As roads such as FM 1 and the East Texas Highway were cut through dense forests, we grew as an agency and so did East Texas. Modern roadways and bridges were constructed that connected communities and towns. Young businesses like Southern Pine Lumber Company in Diboll; Martin Wagon Company, Southland Paper Mill and Angelina County Lumber Company in Lufkin; McKinney Drilling, Stephen F. Austin State University and the Stone Fort National Bank in Nacogdoches all began to breathe life into East Texas. Many successful businesses depended on TxDOT to build the best roadways and many still do today.
It is not only our roads that have helped make East Texas great, but also the people who make it truly exceptional. Nacogdoches, the oldest town in Texas, will celebrate its 300th birthday next year and Lufkin recently celebrated its 134th. Leaders who dared to chase their dreams accomplished much and that gives us plenty to celebrate.

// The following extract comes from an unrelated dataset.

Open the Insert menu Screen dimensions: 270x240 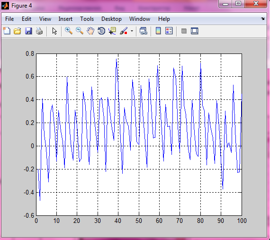click(x=65, y=19)
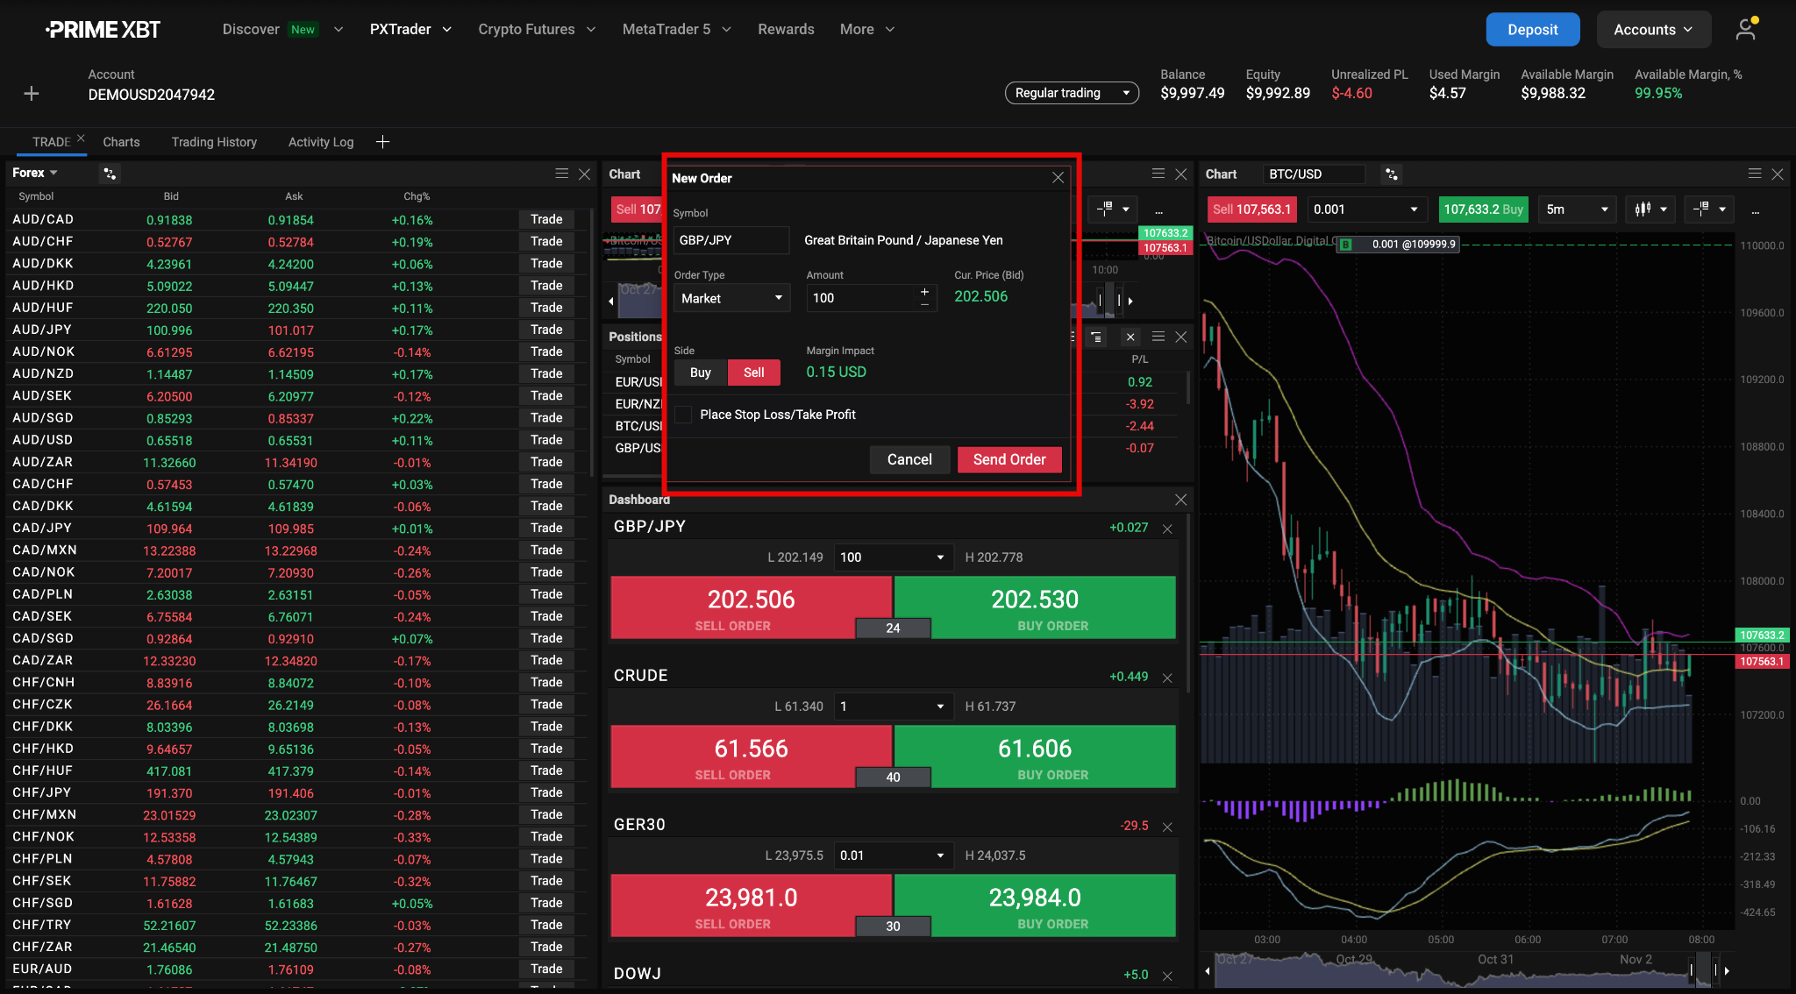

Though economics and demographics have changed our landscape, we have many assets throughout the region. East Texas is water-rich. Eight of the nine counties in the Lufkin District border three of the largest man made reservoirs in Texas – Toledo Bend, Sam Rayburn, and Lake Livingston. In addition, Interstate 69 is in the planning and development stage. It will further change the landscape through five counties of the Lufkin District. We have already begun to upgrade many roads to interstate standards where many future businesses will no doubt locate. The future looks bright.
We stand on the shoulders of great leaders as well and many hard workers who dedicated their lives to building East Texas. Just like a relay race, they handed off the baton to future East Texans and we continue to enjoy the fruits of their labor as we prepare to hand it to another generation.
The TxDOT family will continue to stand strong as new industries, businesses, and communities grow and a new generation of leadership emerges. Those efforts will build strong shoulders on which future leaders will stand.
We have much to celebrate in coming months, and you can stand on the promise that TxDOT will continue to deliver the best – a safe, reliable, and integrated transportation system to meet the needs of all of our futures.